By analyzing existing cross correlation between Bionoid Pharma and China Infrastructure Construction, you can compare the effects of market volatilities on Bionoid Pharma and China Infrastructure and check how they will diversify away market risk if combined in the same portfolio for a given time horizon. You can also utilize pair trading strategies of matching a long position in Bionoid Pharma with a short position of China Infrastructure. Check out your portfolio center. Please also check ongoing floating volatility patterns of Bionoid Pharma and China Infrastructure.
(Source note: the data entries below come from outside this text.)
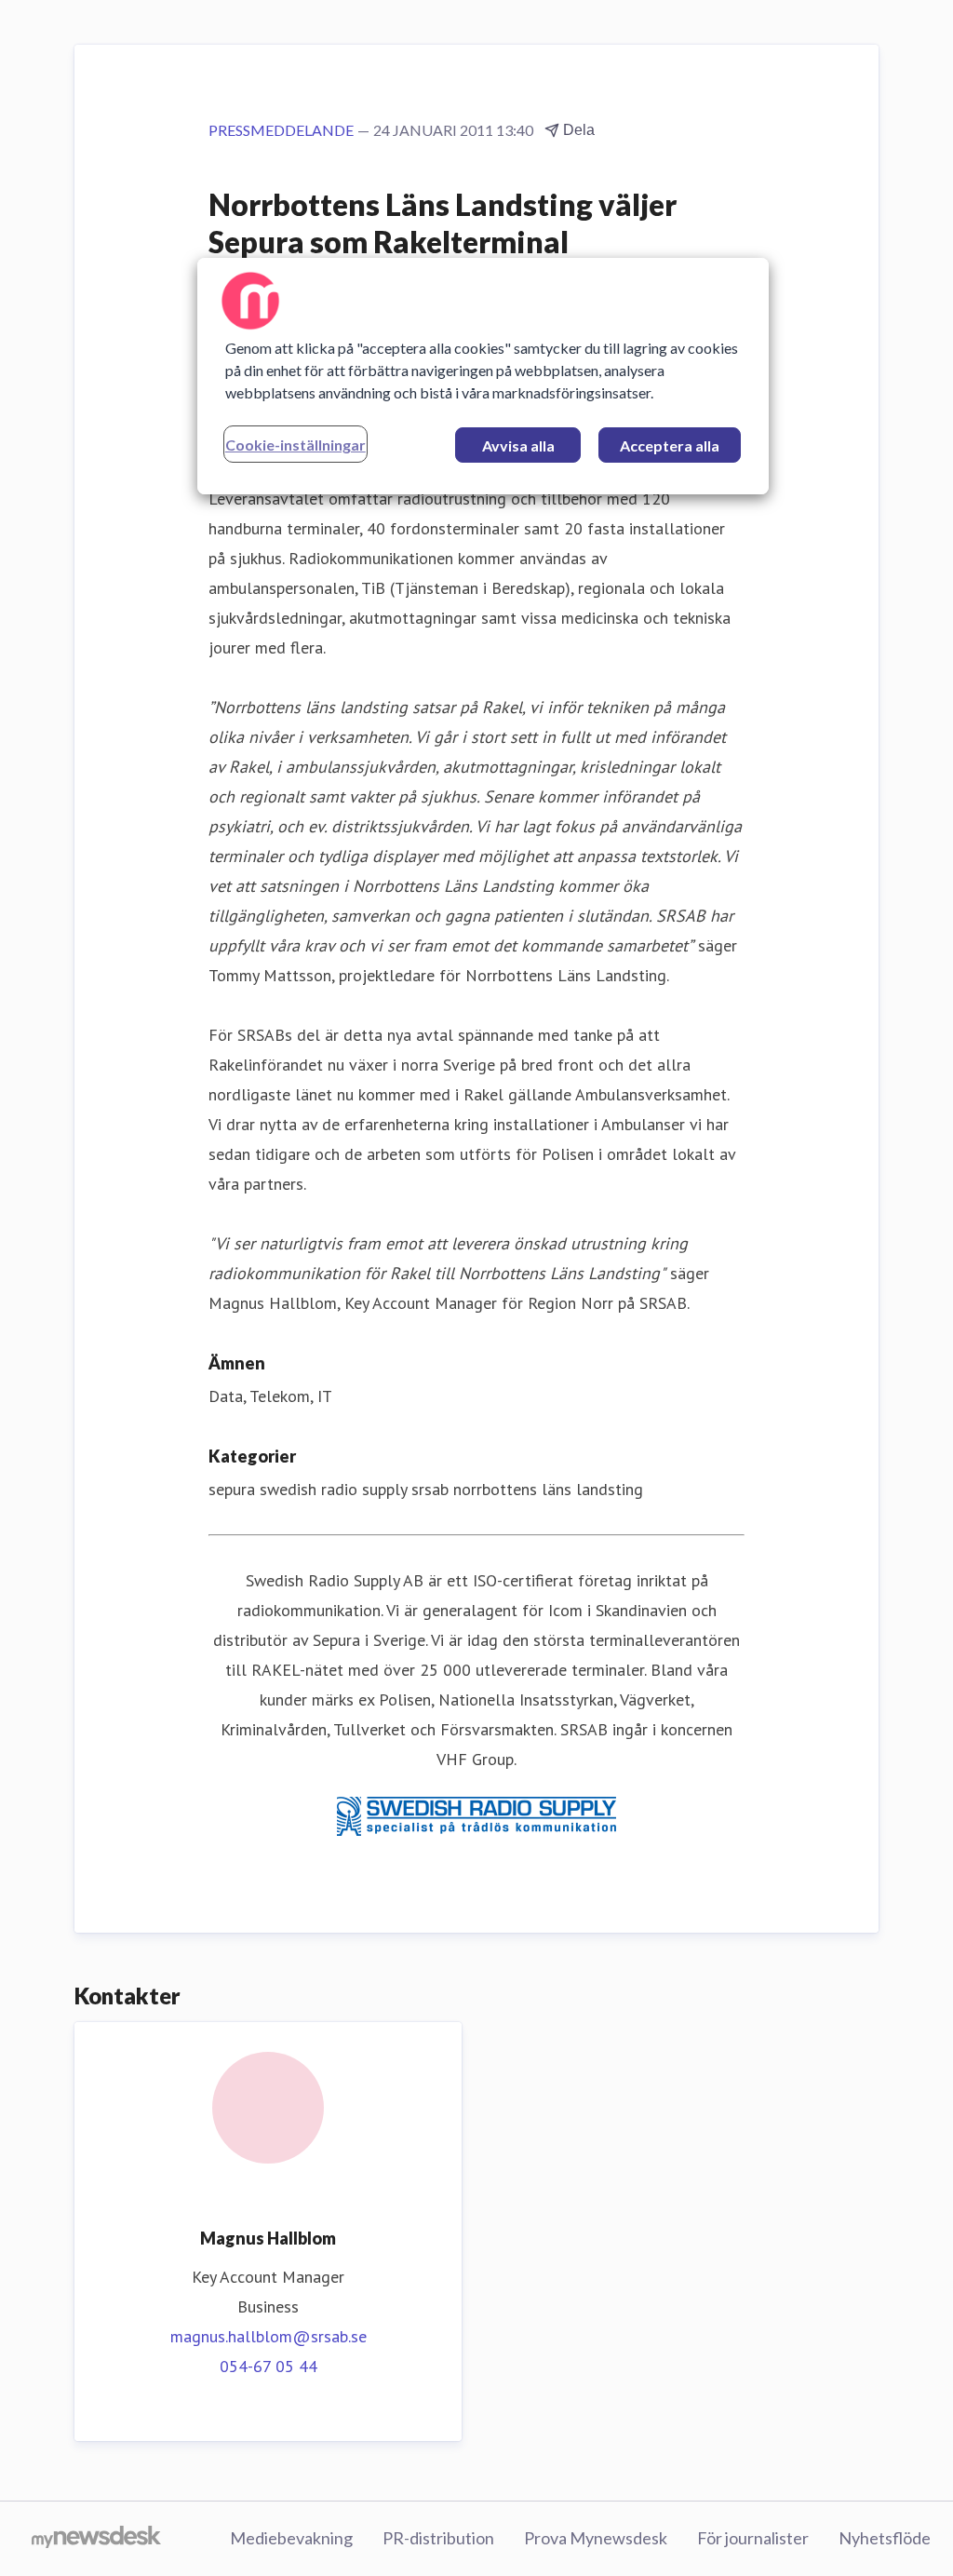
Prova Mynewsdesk (595, 2538)
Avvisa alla (518, 445)
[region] (483, 376)
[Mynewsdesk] (96, 2539)
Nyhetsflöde (885, 2538)
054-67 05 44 (268, 2366)
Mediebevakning (291, 2538)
Diversification Opportunities for Bionoid Pharma and China Infrastructure
-0.1 | Correlation Coefficient |
Good diversification
The 3 months correlation between Bionoid and China is -0.1. Overlapping area represents the amount of risk that can be diversified away by holding Bionoid Pharma and China Infrastructure Construct in the same portfolio, assuming nothing else is changed. The correlation between historical prices or returns on China Infrastructure and Bionoid Pharma is a relative statistical measure of the degree to which these equity instruments tend to move together. The correlation coefficient measures the extent to which returns on Bionoid Pharma are associated (or correlated) with China Infrastructure. Values of the correlation coefficient range from -1 to +1, where. The correlation of zero (0) is possible when the price movement of China Infrastructure has no effect on the direction of Bionoid Pharma i.e., Bionoid Pharma and China Infrastructure go up and down completely randomly.
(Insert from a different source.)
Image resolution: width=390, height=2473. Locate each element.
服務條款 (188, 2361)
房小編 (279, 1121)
Pair Corralation between Bionoid Pharma and China Infrastructure
Given the investment horizon of 90 days Bionoid Pharma is expected to generate 3.52 times more return on investment than China Infrastructure. However, Bionoid Pharma is 3.52 times more volatile than China Infrastructure Construction. It trades about 0.06 of its potential returns per unit of risk. China Infrastructure Construction is currently generating about 0.02 per unit of risk. If you would invest 100.00 in Bionoid Pharma on November 2, 2024 and sell it today you would lose (72.00) from holding Bionoid Pharma or give up 72.0% of portfolio value over 90 days.
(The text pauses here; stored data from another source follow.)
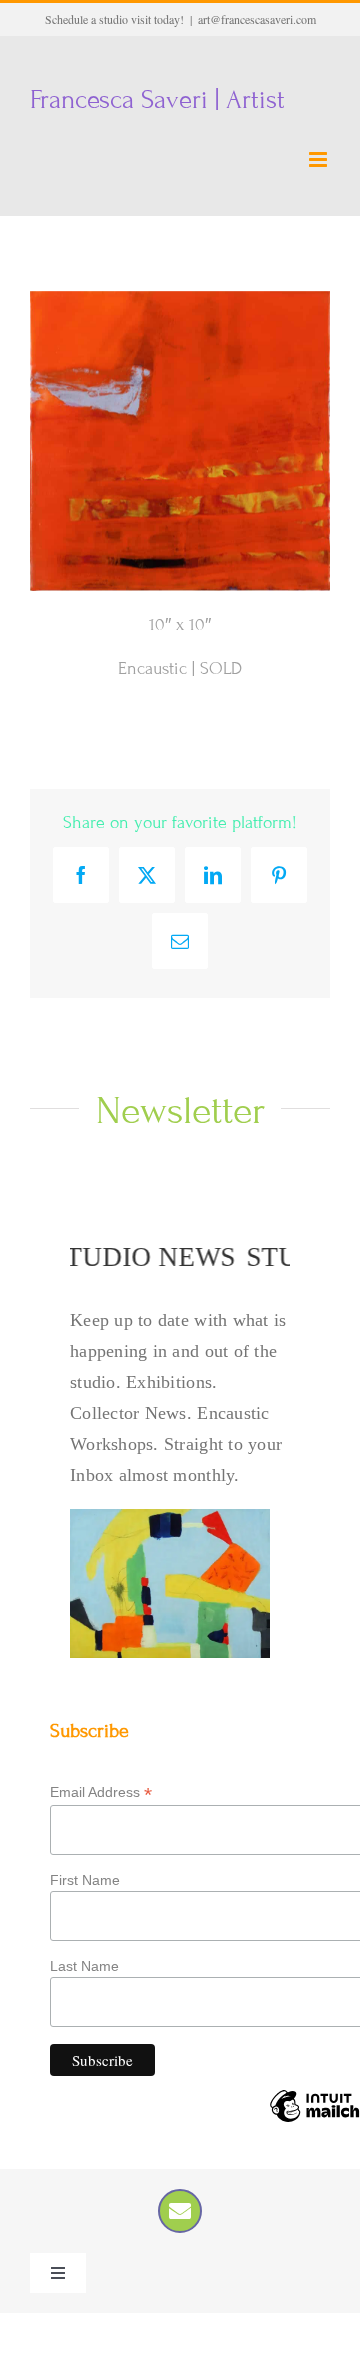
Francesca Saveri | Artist (157, 99)
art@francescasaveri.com (257, 19)
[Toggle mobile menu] (319, 159)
Time Period | 3 Months [change] |
Direction | Moves Against |
Strength | Insignificant |
Accuracy | 22.63% |
Values | Daily Returns |
Bionoid Pharma vs. China Infrastructure Construct
Performance |
Timeline |
Bionoid Pharma |
China Infrastructure |
Risk-Adjusted Performance
0 of 100
Weak | Strong |
Very Weak
Bionoid Pharma and China Infrastructure Volatility Contrast
Predicted Return Density |
Returns |
Pair Trading with Bionoid Pharma and China Infrastructure
The main advantage of trading using opposite Bionoid Pharma and China Infrastructure positions is that it hedges away some unsystematic risk. Because of two separate transactions, even if Bionoid Pharma position performs unexpectedly, China Infrastructure can make up some of the losses. Pair trading also minimizes risk from directional movements in the market. For example, if an entire industry or sector drops because of unexpected headlines, the short position in China Infrastructure will offset losses from the drop in China Infrastructure's long position.Bionoid Pharma vs. Weibo Corp | Bionoid Pharma vs. Tandem Diabetes Care | Bionoid Pharma vs. Cardinal Health | Bionoid Pharma vs. Space Communication |
China Infrastructure vs. Medicine Man Technologies | China Infrastructure vs. Kona Gold Solutions | China Infrastructure vs. Green Thumb Industries | China Infrastructure vs. Cann American Corp |
Check out your portfolio center.Note that this page's information should be used as a complementary analysis to find the right mix of equity instruments to add to your existing portfolios or create a brand new portfolio. You can also try the Alpha Finder module to use alpha and beta coefficients to find investment opportunities after accounting for the risk.